▸ **Given passage**:
/---
Once economic and social forces occur in favored region, development produce tendencies toward disequilibrium, the differences in living standards may persist and even widen over time. Myrdal propose hypothesis of circular and cumulative causation, means once an economy obtains a growth advantage it will tend to keep it. Development proceeding more rapidly in certain region than other. The cumulative movements which tend to economically weaken region were termed backwash effects. Those caused by labor migration, capital movements, and trade. In free market, capital will tend to move to the site where prospective returns are highest.  Thus capital, labor, technology, and entrepreneurship will migrate together. The benefit of trade will accrue to the host region. As the results, the region experiencing the rapid growth will be able to increase its competitive advantage over the relatively lagging regions, the improvement in transportation, communication, education, healthcare facilities.

Myrdal also argues the spread effect or positive externalities, that such a new growth stimulus might induce other region, such as increased demand for backward areas product, diffusion of technology and knowledge. However, the spread effects are weaker than backwash effect, and interregional differences remain widen.
\---
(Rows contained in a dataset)
/---
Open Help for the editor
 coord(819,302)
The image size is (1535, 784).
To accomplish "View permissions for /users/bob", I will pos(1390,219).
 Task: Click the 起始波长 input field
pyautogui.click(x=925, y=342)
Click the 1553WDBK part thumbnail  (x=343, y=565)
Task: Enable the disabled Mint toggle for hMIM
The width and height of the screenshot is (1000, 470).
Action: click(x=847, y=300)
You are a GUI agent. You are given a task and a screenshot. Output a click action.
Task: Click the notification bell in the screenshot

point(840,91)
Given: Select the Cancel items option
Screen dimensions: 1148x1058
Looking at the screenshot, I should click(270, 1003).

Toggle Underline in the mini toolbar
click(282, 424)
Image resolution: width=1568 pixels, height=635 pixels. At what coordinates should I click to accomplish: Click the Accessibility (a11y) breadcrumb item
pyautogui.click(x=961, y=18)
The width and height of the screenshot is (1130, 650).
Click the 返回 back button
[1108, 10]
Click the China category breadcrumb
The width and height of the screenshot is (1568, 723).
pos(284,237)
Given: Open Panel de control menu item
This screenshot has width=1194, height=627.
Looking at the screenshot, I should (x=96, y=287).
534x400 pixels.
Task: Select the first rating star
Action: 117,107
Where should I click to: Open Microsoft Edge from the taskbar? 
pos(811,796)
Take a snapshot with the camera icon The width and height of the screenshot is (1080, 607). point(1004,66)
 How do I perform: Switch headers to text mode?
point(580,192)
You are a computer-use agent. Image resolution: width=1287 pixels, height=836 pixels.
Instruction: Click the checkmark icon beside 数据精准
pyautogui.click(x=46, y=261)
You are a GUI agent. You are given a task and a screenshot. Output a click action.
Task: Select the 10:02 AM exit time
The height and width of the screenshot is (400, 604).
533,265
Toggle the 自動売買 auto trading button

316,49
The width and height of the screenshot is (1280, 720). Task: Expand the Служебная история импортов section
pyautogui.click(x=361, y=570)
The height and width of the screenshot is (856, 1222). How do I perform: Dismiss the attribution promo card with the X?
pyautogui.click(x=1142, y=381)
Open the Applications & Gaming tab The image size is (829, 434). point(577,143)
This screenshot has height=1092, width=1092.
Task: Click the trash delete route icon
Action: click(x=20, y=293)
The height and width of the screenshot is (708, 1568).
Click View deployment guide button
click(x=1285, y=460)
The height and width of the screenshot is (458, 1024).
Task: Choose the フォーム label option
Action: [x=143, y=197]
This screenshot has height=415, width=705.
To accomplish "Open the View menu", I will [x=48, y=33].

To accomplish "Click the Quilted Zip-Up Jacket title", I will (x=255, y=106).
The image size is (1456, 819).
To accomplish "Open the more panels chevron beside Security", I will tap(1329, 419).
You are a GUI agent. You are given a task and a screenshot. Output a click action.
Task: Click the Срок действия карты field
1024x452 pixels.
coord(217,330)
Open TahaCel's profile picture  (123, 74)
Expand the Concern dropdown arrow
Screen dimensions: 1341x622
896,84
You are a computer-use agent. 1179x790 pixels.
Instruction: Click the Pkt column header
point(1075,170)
\---
▸ **Your tasks**:
1/ In the passage on Myrdal's cumulative causation, write out the part that opens with the words containing "Myrdal also argues" and closes with "differences remain widen.", swapping "backward areas" for "lagging areas".
2/ Finish out the next part of the passage on Myrdal's cumulative causation, picking up after its last sentence.
These rows have nothing to do with the passage on Myrdal's cumulative causation.

▸ **Outputs in order**:
1/
Myrdal also argues the spread effect or positive externalities, that such a new growth stimulus might induce other region, such as increased demand for lagging areas product, diffusion of technology and knowledge. However, the spread effects are weaker than backwash effect, and interregional differences remain widen.

2/
Hirchman argues that policies must be designed to reduce polarization and to strengthen spread effect. Type of public policies to imbalance between those two effect inter regionally within the country are: (i) fiscal policy, wealth taxes for redistribution of wealth and income; (ii) institutional reform against corruption, corruption is critical issue in development country. The World Bank defines corruption as the abuse of public office for private gain, including bribery, threats, and kickbacks. The existence of licenses, permits, regulations, subsidies, and taxes in the hand of politician or government officials, are open opportunity for corruption. The state has an obligation to reduce bureaucracy and regulation to allow markets to flourish. Corruption creates high cost economy because the cost in time, effort, and money in setting up business in developing countries are high with delay and inefficiency in bureaucracy.  Corruption discourages business, higher proportion of business operates outside the law, so the tax also lower, and corruption become acute. In the context of backwash effect, corruption affect distribution of allocation resource, when industry can get privileges to choose any place they want to operate their business, regardless the development planning for allocation of resources; (iv) balance between agriculture and industry, placing labor-intensive industry in rural area to attract circular cumulative causation in rural area, reduce rural-urban migration, and eradicate poverty both in rural and urban.

How Can Development Worsen Inequality (for some) ?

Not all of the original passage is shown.